For those who don’t know, a misyar is a marital contract that is sometimes used in Islamic countries. In it, a woman gives up rights she would have in a traditional marriage (cohabitation, financial support). The couple usually agrees to live separately.
I would say there is a general sense of loose responsibility around the misyar. For example, a man might have a misyar marriage with a woman when he already has a wife, and feel no obligation to tell his first wife about it.
A guy I know in Saudi, let’s call him Yousef, talked a bit about this when I was in Jeddah. He came for coffee and sat in my living room with two of his kids, twenty-something daughters who sprawled out at the dining table, teasing him relentlessly for everything in creation while doing stuff on their phones and pretending to ignore him.
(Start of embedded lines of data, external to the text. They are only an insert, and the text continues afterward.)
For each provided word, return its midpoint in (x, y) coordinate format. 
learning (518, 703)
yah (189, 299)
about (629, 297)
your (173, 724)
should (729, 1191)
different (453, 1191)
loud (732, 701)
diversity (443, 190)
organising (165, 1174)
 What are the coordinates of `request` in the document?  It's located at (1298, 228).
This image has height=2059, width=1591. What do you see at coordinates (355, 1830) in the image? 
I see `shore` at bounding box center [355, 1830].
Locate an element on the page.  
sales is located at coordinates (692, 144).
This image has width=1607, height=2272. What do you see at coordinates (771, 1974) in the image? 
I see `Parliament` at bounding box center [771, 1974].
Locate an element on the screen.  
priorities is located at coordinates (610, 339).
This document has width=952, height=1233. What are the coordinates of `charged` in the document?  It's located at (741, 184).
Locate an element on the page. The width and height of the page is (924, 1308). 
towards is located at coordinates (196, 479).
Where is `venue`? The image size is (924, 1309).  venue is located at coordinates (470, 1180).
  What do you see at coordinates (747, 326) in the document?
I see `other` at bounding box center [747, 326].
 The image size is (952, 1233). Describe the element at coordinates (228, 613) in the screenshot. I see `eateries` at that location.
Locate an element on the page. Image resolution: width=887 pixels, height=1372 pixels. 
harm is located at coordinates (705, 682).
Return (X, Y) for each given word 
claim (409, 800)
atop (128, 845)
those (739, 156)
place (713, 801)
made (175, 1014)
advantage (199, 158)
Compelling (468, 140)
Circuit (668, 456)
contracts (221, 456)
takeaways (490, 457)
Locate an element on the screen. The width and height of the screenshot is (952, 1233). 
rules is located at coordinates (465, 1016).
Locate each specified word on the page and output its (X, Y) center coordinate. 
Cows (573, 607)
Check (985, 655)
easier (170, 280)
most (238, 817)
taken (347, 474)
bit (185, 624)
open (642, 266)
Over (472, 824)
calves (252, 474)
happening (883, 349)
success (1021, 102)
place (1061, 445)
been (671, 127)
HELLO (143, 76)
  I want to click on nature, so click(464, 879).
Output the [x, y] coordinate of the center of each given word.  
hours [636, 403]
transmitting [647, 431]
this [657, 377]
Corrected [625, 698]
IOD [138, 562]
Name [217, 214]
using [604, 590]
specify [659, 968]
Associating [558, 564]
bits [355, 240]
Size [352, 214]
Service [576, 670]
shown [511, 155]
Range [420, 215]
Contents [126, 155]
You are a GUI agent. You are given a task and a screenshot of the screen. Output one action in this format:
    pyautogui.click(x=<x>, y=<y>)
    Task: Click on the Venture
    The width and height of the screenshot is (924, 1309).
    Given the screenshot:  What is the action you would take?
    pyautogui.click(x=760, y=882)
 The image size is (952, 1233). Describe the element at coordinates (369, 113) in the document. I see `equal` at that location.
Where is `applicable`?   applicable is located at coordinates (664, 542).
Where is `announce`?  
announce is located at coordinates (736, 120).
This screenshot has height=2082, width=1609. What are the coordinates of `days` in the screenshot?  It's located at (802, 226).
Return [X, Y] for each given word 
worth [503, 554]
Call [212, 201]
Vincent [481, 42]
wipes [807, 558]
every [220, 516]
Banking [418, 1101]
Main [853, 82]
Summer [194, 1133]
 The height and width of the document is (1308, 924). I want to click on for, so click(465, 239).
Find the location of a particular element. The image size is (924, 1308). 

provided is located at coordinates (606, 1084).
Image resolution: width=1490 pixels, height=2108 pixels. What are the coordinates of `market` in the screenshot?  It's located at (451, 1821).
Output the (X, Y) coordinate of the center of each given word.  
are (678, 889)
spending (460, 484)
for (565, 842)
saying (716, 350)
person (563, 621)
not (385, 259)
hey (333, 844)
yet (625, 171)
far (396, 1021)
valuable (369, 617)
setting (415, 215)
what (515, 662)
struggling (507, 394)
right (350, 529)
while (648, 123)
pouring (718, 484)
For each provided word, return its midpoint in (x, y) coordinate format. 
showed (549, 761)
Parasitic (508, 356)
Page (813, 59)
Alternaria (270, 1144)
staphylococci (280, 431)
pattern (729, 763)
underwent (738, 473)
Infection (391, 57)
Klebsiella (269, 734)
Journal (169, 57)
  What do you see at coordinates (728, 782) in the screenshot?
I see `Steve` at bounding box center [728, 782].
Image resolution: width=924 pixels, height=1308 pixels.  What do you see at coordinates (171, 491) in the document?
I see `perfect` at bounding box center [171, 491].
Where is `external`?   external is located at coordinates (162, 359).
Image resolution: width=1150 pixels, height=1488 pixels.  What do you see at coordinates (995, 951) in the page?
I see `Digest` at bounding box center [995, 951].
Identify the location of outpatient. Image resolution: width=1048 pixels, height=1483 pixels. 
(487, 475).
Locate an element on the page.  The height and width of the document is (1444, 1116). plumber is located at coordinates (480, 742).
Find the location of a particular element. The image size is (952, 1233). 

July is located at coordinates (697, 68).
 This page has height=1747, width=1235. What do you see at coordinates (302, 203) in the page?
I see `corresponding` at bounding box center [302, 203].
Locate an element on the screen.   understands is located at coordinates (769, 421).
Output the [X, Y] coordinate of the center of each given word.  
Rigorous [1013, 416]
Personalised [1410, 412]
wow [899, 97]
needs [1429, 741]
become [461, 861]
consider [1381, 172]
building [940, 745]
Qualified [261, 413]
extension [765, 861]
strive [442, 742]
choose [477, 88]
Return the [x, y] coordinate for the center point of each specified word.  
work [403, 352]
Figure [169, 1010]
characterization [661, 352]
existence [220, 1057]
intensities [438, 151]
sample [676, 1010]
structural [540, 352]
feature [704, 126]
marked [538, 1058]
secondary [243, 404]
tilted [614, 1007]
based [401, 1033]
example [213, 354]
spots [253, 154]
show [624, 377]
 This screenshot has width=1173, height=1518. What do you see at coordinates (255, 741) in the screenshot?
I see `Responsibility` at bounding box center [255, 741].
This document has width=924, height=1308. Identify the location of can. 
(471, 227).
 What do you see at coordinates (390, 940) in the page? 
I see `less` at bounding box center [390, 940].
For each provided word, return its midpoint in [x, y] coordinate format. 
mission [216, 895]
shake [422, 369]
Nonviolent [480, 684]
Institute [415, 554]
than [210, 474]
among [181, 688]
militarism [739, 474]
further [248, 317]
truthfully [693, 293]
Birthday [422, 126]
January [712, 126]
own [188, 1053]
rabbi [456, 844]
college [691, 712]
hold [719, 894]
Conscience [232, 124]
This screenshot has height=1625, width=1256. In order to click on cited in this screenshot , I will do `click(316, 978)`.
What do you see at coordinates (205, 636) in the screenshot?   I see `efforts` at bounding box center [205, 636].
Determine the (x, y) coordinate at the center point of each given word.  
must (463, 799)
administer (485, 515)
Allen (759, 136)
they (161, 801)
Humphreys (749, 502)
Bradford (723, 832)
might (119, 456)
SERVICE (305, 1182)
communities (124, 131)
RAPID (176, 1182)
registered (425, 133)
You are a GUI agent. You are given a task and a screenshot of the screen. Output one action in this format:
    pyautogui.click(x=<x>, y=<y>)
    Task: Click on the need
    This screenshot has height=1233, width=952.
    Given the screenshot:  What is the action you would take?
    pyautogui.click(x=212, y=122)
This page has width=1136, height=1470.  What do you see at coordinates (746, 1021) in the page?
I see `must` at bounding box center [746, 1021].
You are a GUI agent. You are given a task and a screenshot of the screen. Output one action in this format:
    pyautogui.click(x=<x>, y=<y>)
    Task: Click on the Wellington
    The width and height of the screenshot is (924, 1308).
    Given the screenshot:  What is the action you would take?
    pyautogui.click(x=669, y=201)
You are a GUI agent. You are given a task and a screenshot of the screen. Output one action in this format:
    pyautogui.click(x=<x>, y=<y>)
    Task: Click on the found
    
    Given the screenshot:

Yousef, in his early sixties, started talking right away about his empty love life. I’ve known him for almost thirty years and I know he’s an extremely social person, someone who has a tremendous number of friends and who cultivates new ones all the time.
He said that he had a group of older, male friends and that they were all lonely—and they all had misyar marriages. They were tired of their marriages and were using misyar purely for sex. Yousef rejected this idea. He wanted to be in love, he said, he wanted romance.

Putting aside for the moment the fact that he has a wife who is raising his ten kids, the majority of whom are from other wives, now divorced, and that the one who stayed doesn’t like him, either, he was trying to impress on me the loneliness he felt, the sense that his life had fallen into a ditch.
In the background, one of his daughters was Google translating a description of her father for my daughter. She said in hesitant English, “He’s a…dick.”
“A dick?” my daughter said.
“Yes.”
My daughter leaned over to check the translation and saw it was “addict.” Her eyebrows went up. “A dick is not the same as addict, but you can be both.”
That was the other thing I knew about Yousef—he had a tenacious marijuana habit.
It surprised me that his daughters were so conventional and religious. The first thing they did when they entered the house was ask me not to take any photos of them. It was inappropriate for a woman to show her face online, and they couldn’t risk pictures getting out. They spent a bit of time lecturing my daughter on the perils of homosexuality, trying to impress on her that anyone gay is going straight to hell, no questions asked. My daughter, a native of San Francisco, had some words.
I hadn’t met their mother, but I deduced that she was religious, and that I was looking at her influence, because I couldn’t picture Yousef raising them that way. I remembered the time when he’d discovered just how devout his first wife was. He’d put a bottle of whiskey beneath her pillow one night, just to see her reaction.

I was a bit surprised by Yousef’s description of his friends. “Every single one of them does misyar?” I asked.
“Most of them, yes.”
“And they’re married?”
“Yes.”
I had always thought of misyar as a way to have casual sex. It was essentially a protection document. If you got caught, you could show it to the authorities and slip out of any charges of adultery, which was technically a capital crime. But in Jeddah, adultery is almost never punished as a crime, certainly not one that requires beheading.
Yousef’s depiction of the misyar was one of normalizing the mistress. Everyone does it, he seemed to be saying, but it’s lacking in some fundamental connection, some romance that he longed for. A misyar marriage was just about sex.
“And your wife?” I asked. “What does she think?”
“We’re just friends,” he replied sadly. “We always have been.”
One of his daughters wanted to describe him again. “He’s a…” She put a prim finger to her lips, like she didn’t quite know the word, or didn’t feel it was polite to say it, but she took the plunge and Googled it anyway, holding up her phone to show my daughter the translation, which was “womanizer.”